MATERIAL SHOWN >>
+-------+

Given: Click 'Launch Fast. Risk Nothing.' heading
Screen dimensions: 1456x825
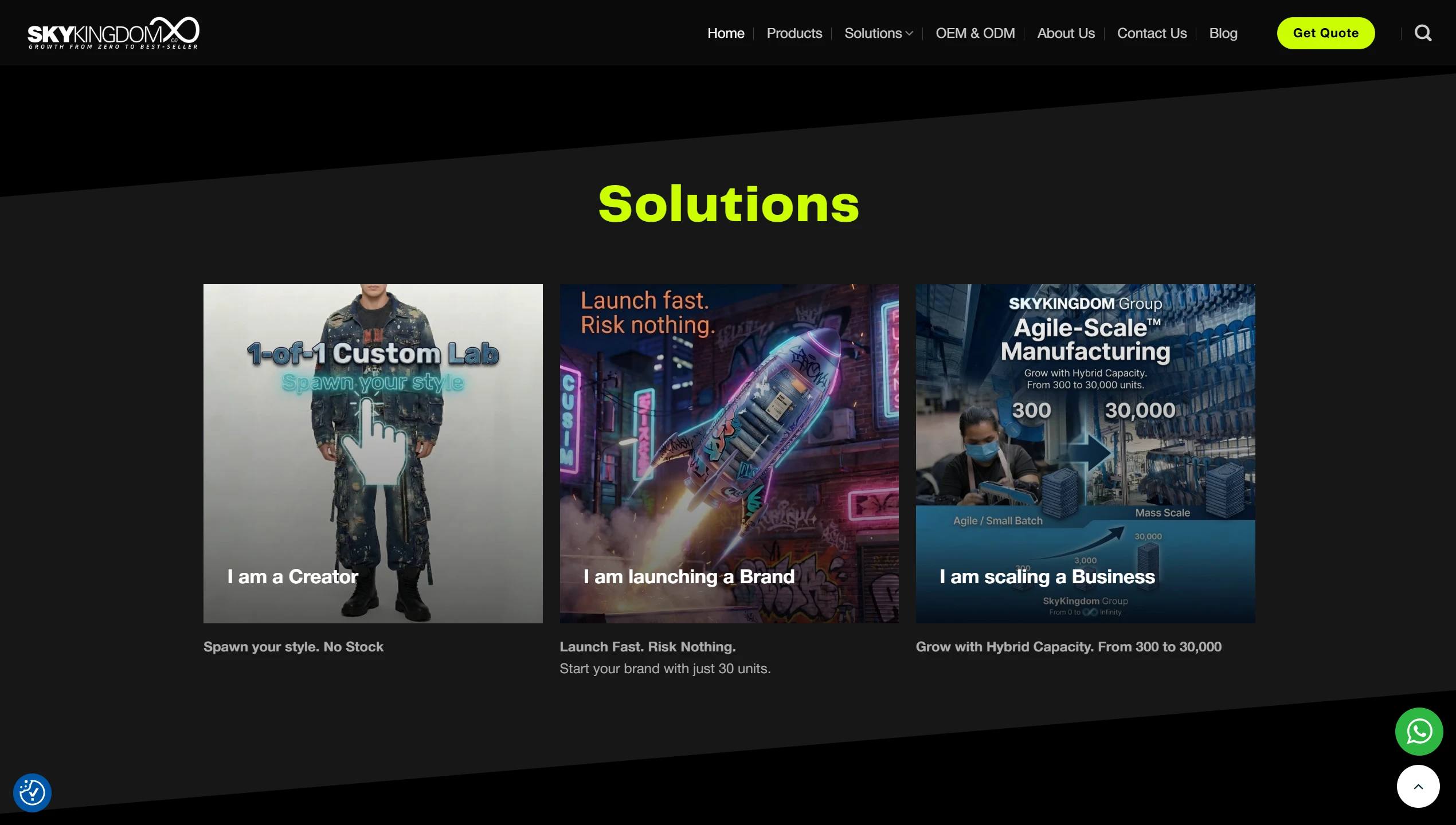Looking at the screenshot, I should (x=647, y=647).
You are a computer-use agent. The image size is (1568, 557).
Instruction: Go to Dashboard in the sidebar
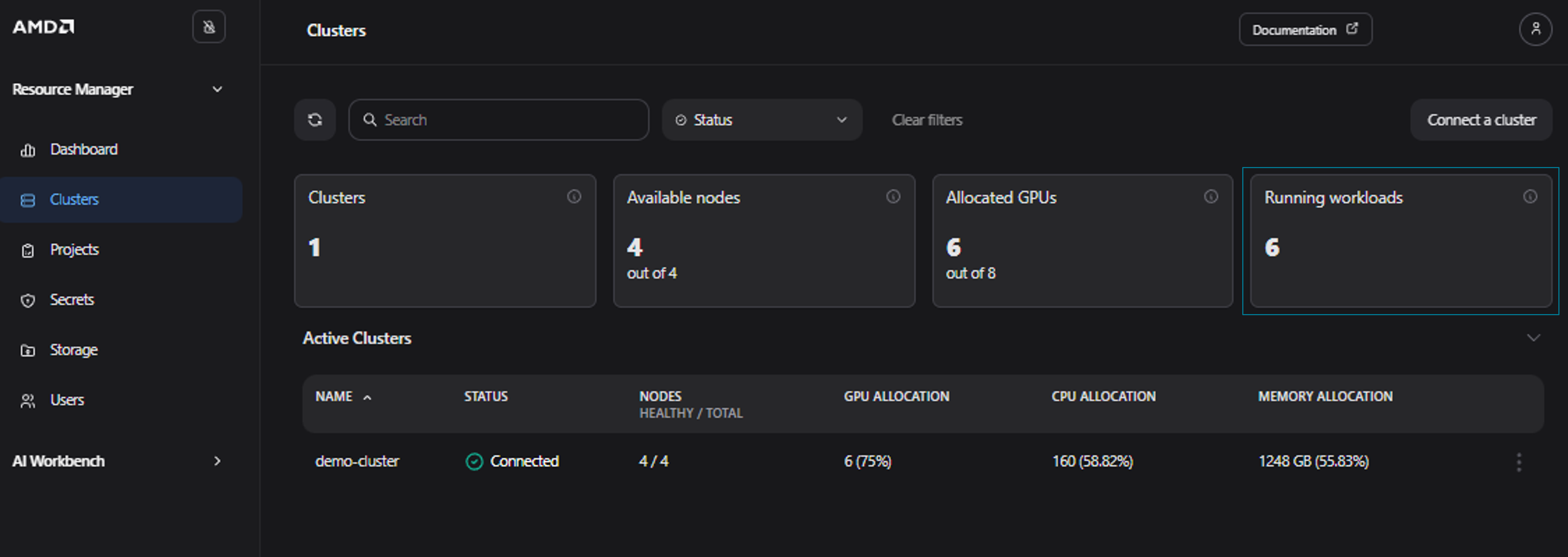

+-------+

PROBLEM DETAILS >> Without the pictures, set down every entry exactly.

COMPLETED EXERCISE >>
Given: Click 'Launch Fast. Risk Nothing.' heading
Screen dimensions: 1456x825
Looking at the screenshot, I should (x=647, y=647).
You are a computer-use agent. The image size is (1568, 557).
Instruction: Go to Dashboard in the sidebar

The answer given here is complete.